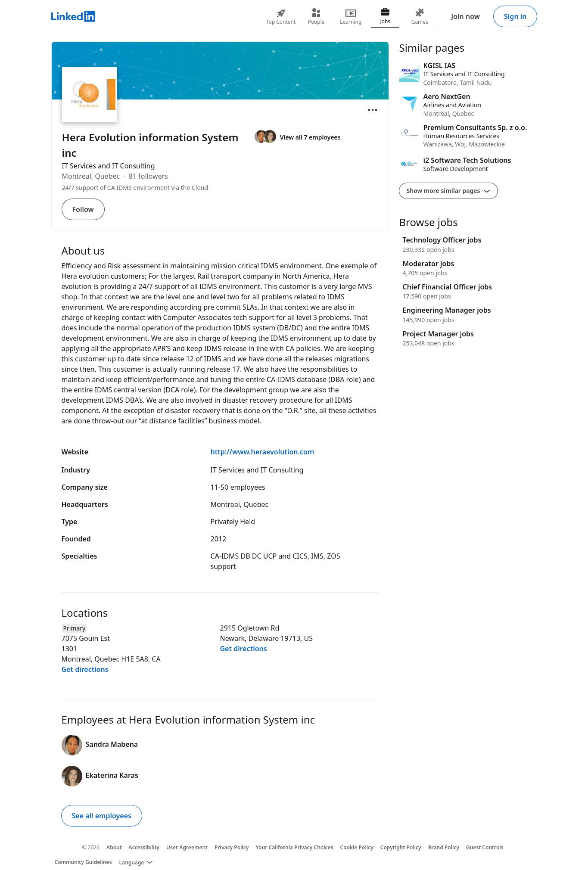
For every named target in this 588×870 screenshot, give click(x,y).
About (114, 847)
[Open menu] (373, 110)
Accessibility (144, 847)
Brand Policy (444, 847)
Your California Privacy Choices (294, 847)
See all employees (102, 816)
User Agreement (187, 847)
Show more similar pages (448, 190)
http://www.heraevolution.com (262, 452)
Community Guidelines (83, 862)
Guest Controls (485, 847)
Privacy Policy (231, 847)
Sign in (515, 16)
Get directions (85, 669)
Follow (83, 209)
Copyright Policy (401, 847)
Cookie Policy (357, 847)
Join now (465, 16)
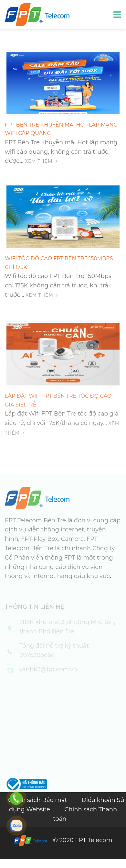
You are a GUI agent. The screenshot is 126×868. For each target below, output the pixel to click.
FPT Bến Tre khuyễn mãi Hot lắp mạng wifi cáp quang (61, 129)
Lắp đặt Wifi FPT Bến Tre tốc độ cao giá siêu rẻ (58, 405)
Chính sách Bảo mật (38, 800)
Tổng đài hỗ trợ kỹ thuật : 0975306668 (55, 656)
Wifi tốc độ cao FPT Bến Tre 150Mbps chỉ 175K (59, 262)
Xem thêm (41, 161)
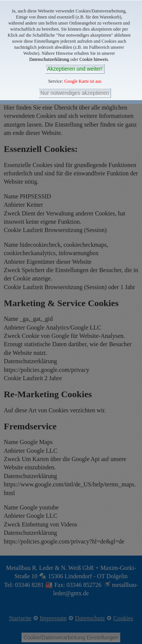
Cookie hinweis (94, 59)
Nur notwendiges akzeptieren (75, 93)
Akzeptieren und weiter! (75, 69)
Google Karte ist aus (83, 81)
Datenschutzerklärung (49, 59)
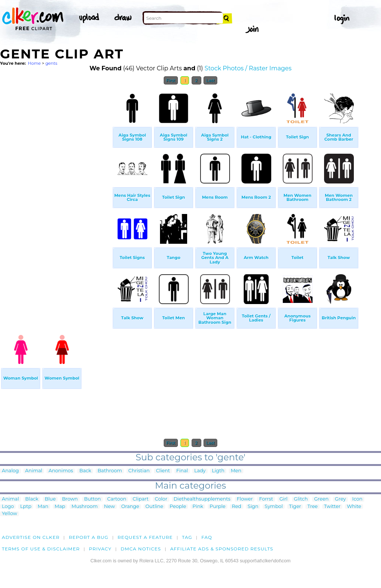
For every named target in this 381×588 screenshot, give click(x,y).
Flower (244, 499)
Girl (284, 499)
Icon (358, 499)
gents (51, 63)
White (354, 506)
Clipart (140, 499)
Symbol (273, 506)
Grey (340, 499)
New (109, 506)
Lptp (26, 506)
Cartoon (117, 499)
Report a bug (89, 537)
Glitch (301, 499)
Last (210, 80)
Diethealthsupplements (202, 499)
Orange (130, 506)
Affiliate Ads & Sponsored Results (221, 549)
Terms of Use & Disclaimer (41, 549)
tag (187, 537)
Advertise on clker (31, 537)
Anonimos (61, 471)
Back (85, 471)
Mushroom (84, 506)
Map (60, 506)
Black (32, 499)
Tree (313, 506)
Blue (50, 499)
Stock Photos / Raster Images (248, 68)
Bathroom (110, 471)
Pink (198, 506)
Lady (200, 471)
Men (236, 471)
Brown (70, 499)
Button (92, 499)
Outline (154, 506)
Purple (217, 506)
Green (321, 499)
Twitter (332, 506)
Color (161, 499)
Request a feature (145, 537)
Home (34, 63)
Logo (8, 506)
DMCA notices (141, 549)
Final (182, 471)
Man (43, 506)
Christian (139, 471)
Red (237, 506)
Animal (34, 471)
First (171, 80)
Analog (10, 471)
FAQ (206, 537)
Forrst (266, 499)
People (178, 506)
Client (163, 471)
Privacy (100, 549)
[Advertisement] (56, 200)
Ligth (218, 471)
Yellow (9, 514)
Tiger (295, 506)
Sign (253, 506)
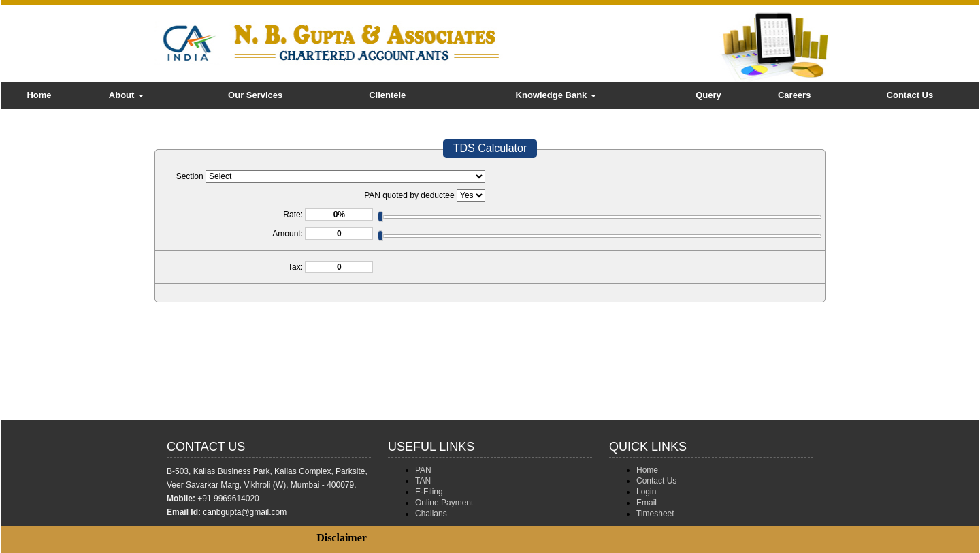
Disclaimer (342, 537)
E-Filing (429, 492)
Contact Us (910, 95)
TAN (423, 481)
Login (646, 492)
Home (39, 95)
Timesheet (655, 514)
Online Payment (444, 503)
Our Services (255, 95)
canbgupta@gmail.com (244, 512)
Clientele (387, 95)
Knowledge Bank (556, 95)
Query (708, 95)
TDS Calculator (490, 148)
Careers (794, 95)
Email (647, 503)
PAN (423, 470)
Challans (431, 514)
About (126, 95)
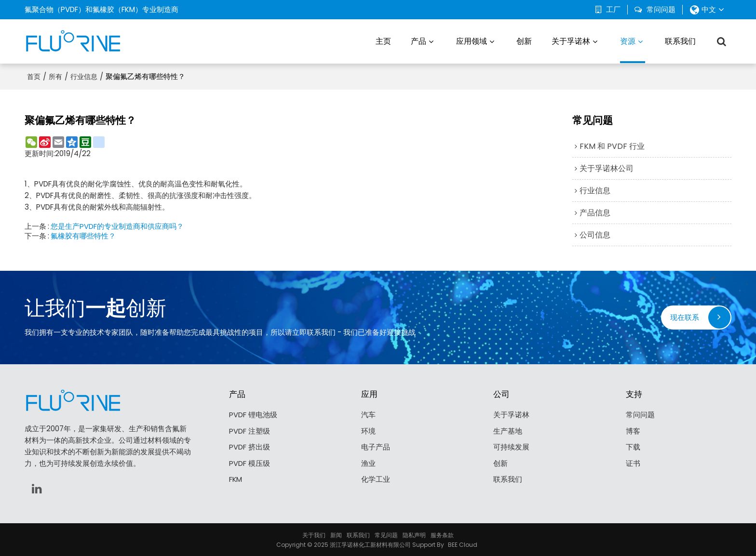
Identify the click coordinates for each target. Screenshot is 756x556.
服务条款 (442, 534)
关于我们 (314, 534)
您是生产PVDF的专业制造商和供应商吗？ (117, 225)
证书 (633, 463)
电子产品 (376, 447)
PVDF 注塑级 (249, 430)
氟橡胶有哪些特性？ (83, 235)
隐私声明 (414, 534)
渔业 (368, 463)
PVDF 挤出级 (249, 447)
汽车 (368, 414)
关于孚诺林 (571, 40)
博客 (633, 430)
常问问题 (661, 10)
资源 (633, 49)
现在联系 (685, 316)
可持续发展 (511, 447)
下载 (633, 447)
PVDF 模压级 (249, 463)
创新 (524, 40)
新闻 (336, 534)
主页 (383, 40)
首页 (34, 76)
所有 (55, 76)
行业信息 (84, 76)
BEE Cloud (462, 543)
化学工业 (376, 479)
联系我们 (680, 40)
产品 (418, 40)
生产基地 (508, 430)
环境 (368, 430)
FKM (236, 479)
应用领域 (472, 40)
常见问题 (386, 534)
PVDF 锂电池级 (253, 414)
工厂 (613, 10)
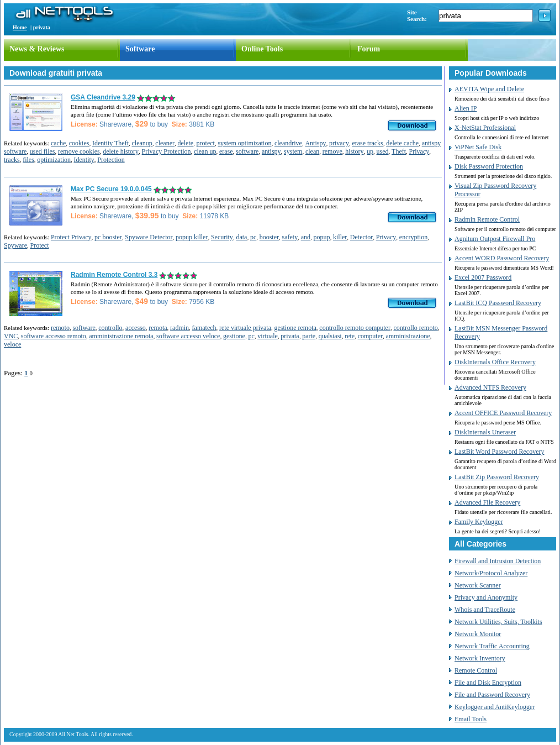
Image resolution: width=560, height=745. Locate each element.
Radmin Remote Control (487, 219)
+ + + + + + +
Directions
Update all the items above: write every line again with "Copyright Policy" changed to "Copyright Notice" and everything else kept the same. Leave the pictures out of your answer.

Task result
For every named target in this 588×870 screenshot, give click(x,y).
About (114, 847)
[Open menu] (373, 110)
Accessibility (144, 847)
Brand Policy (444, 847)
Your California Privacy Choices (294, 847)
See all employees (102, 816)
User Agreement (187, 847)
Show more similar pages (448, 190)
http://www.heraevolution.com (262, 452)
Community Guidelines (83, 862)
Guest Controls (485, 847)
Privacy Policy (231, 847)
Sign in (515, 16)
Get directions (85, 669)
Follow (83, 209)
Copyright Notice (401, 847)
Cookie Policy (357, 847)
Join now (465, 16)
You are a GUI agent. The screenshot is 126×868. For each target below, output the pixel to click.
FPT Bến Tre khuyễn mãi Hot lắp mạng wifi cáp quang (61, 129)
Lắp đặt Wifi FPT Bến Tre tốc độ cao giá siêu rẻ (58, 405)
Chính sách Bảo mật (38, 800)
Tổng đài hỗ trợ kỹ thuật : 0975306668 (55, 656)
Wifi tốc độ cao FPT Bến Tre 150Mbps chỉ 175K (59, 262)
Xem thêm (41, 161)
Cookie hinweis (94, 59)
Nur notwendiges akzeptieren (75, 93)
Akzeptieren und weiter! (75, 69)
Google Karte ist aus (83, 81)
Datenschutzerklärung (49, 59)
For every named target in this 381×588 screenshot, give click(x,y).
Flower (244, 499)
Girl (284, 499)
Icon (358, 499)
gents (51, 63)
White (354, 506)
Clipart (140, 499)
Symbol (273, 506)
Grey (340, 499)
New (109, 506)
Lptp (26, 506)
Cartoon (117, 499)
Report a bug (89, 537)
Glitch (301, 499)
Last (210, 80)
Diethealthsupplements (202, 499)
Orange (130, 506)
Affiliate Ads & Sponsored Results (221, 549)
Terms of Use & Disclaimer (41, 549)
tag (187, 537)
Advertise on clker (31, 537)
Anonimos (61, 471)
Back (85, 471)
Mushroom (84, 506)
Map (60, 506)
Black (32, 499)
Tree (313, 506)
Blue (50, 499)
Stock Photos / Raster Images (248, 68)
Bathroom (110, 471)
Pink (198, 506)
Lady (200, 471)
Men (236, 471)
Brown (70, 499)
Button (92, 499)
Outline (154, 506)
Purple (217, 506)
Green (321, 499)
Twitter (332, 506)
Color (161, 499)
Request a feature (145, 537)
Home (34, 63)
Logo (8, 506)
DMCA notices (141, 549)
Final (182, 471)
Man (43, 506)
Christian (139, 471)
Red (237, 506)
Animal (34, 471)
First (171, 80)
Analog (10, 471)
FAQ (206, 537)
Forrst (266, 499)
People (178, 506)
Client (163, 471)
Privacy (100, 549)
[Advertisement] (56, 200)
Ligth (218, 471)
Yellow (9, 514)
Tiger (295, 506)
Sign (253, 506)
Disclaimer (342, 537)
E-Filing (429, 492)
Contact Us (910, 95)
TAN (423, 481)
Login (646, 492)
Home (39, 95)
Timesheet (655, 514)
Online Payment (444, 503)
Our Services (255, 95)
canbgupta@gmail.com (244, 512)
Clientele (387, 95)
Knowledge Bank (556, 95)
Query (708, 95)
TDS Calculator (490, 148)
Careers (794, 95)
Email (647, 503)
PAN (423, 470)
Challans (431, 514)
About (126, 95)
Identify the click coordinates for each target. Screenshot is 756x556.
服务条款 (442, 534)
关于我们 (314, 534)
您是生产PVDF的专业制造商和供应商吗？ (117, 225)
证书 (633, 463)
电子产品 (376, 447)
PVDF 注塑级 (249, 430)
氟橡胶有哪些特性？ (83, 235)
隐私声明 (414, 534)
渔业 (368, 463)
PVDF 挤出级 (249, 447)
汽车 (368, 414)
关于孚诺林 (571, 40)
博客 (633, 430)
常问问题 (661, 10)
资源 (633, 49)
现在联系 (685, 316)
可持续发展 (511, 447)
下载 (633, 447)
PVDF 模压级 (249, 463)
创新 (524, 40)
新闻 (336, 534)
主页 (383, 40)
首页 (34, 76)
所有 (55, 76)
行业信息 (84, 76)
BEE Cloud (462, 543)
化学工业 (376, 479)
联系我们 (680, 40)
产品 (418, 40)
生产基地 (508, 430)
环境 (368, 430)
FKM (236, 479)
应用领域 (472, 40)
常见问题 (386, 534)
PVDF 锂电池级 (253, 414)
工厂 (613, 10)
Image resolution: width=560, height=745. Locate each element.
Radmin Remote Control (487, 219)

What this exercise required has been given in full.